TRIBUNNEWS.COM, JAKARTA - Mahkamah Konstitusi (MK) menolak gugatan permohonan pasangan calon gubernur dan wakil gubernur Muzakir Manaf-Khalid di Pilkada Provinsi Aceh.
Keduanya, kata Majelis Hakim tidak memenuhi aturan ambang batas yang ada di dalam pasal 158 UU No 10 Tahun 2016.
Mengingat hasil pemilihan, pemohon mendapatkan 766.427 suara sementara pihak terkait atas nama Irwandi-Nova Iriansyah mendapat 2.414.801 suara.
Sementara dalam aturan hasil perselisihan hanya mencapai 1,5 persen suara atau 36.222 suara.
Sedangkan selisih suara antara Irwandi-Nova dan Muzakir-Khalid mencapai 132.283 suara atau 5,48 persen.
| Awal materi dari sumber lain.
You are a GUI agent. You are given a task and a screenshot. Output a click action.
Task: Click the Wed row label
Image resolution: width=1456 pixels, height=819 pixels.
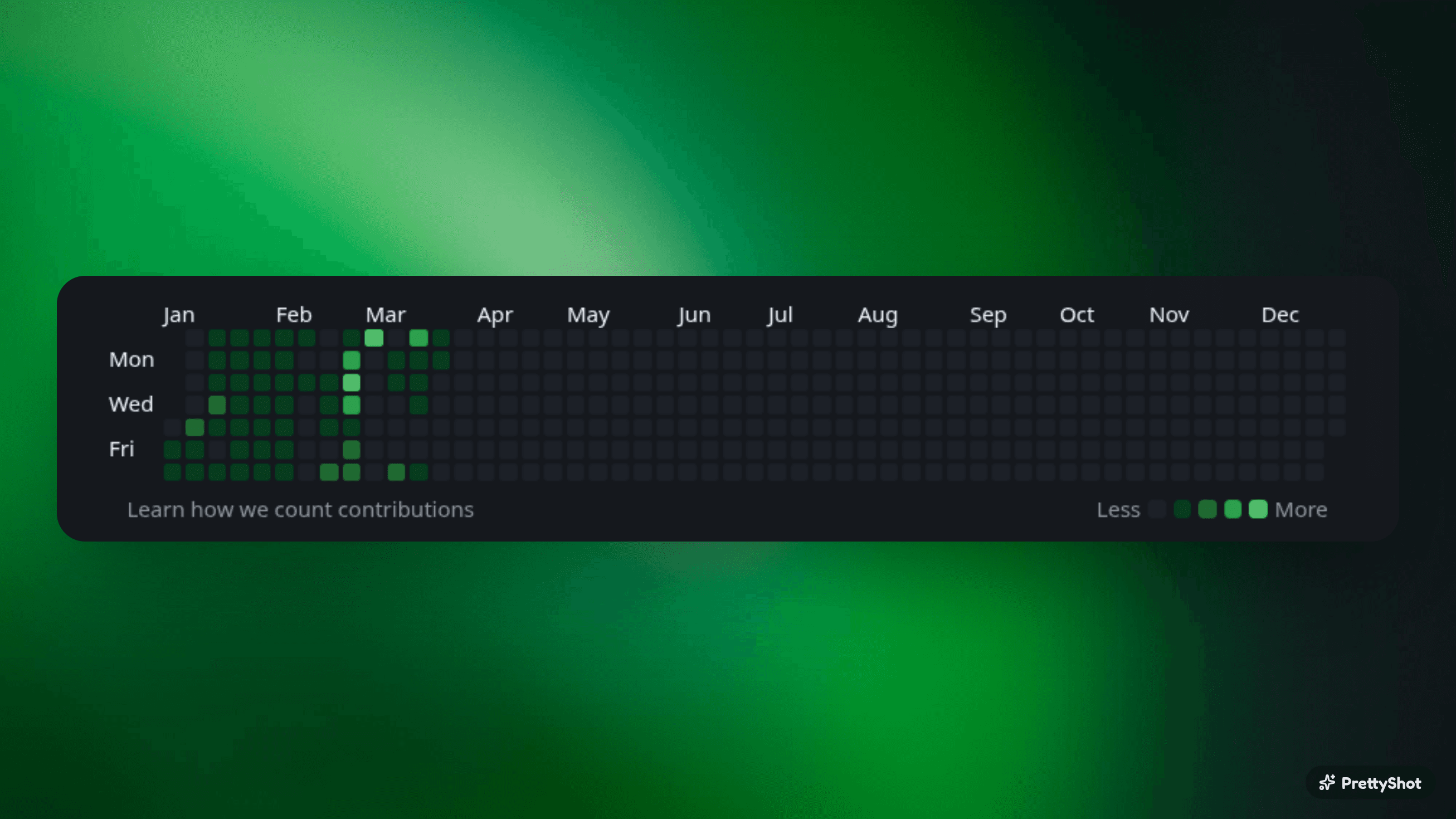(x=130, y=404)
"Amar putusan, Mahkamah mengabulkan eksepsi termohon dan eksepsi pihak terkait mengenai kedudukan hukum pemohon," jelas Ketua Mahkamah Konstitusi, Arief Hidayat saat sidang dismissal di Gedung MK, Jakarta, Selasa (4/4/2017)
Dengan begitu,maka pasangan Irwandi-Nova Iriansyah dapat dilantik menjadi pasangan calon terpilih pada November 2017 mendatang.